The treadmill desk seems to be getting a lot of media time lately, and none other than the New York Times featured an article on treadmill desks (entitled “I Put In 5 Miles at the Office”) in its “Well” column.
I’ve been using a treadmill desk for about four months, and I think that the NYT article gives a very balanced view of the topic. For me, the bottom line is that I enjoy walking a lot more than I enjoy sitting at a desk, and I find that I can do most of my translation work while on the treadmill; while typing this I’m walking 0.9 miles per hour. In the past few months I have also had people of varying athletic levels try the desk, and they have all commented on how easy it was to get used to reading and typing while walking.
My sense is that if you are very overweight or inactive to start out with, you can probably lose a lot of weight by using a treadmill desk; one of the Mutual of Omaha employees interviewed for the NYT article lost 16 pounds in two months after gaining 75 pounds in the previous two years. If you’re reasonably active to start out with, I think that the major advantages of a treadmill desk are decreased desk-related pain (I now notice that if I work sitting down for a day, my back, wrists and neck really bother me), better alertness (because you’re moving instead of slouching) and increased satisfaction with your work environment. I also like taking fast-walking breaks on my treadmill, where I shut off the monitors, put on my mp3 player and walk at about 3mph for 10 or 20 minutes.
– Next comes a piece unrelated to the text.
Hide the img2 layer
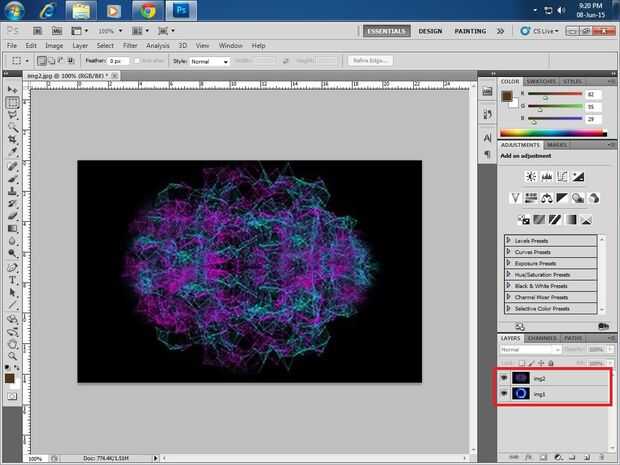620x465 pixels. pyautogui.click(x=504, y=379)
Also, I am still quite happy with the walking desk that I put together for under $200, centered around a Proform Crosswalk treadmill that I purchased for $150 on Craigslist. The Crosswalk works well at low speeds and its hand rails are at exactly the right height for a keyboard tray. If your employer is paying for it, I think that a $4,000 Walkstation is probably a nice option, but it’s definitely possible to put your own walking desk together for a fraction of that amount.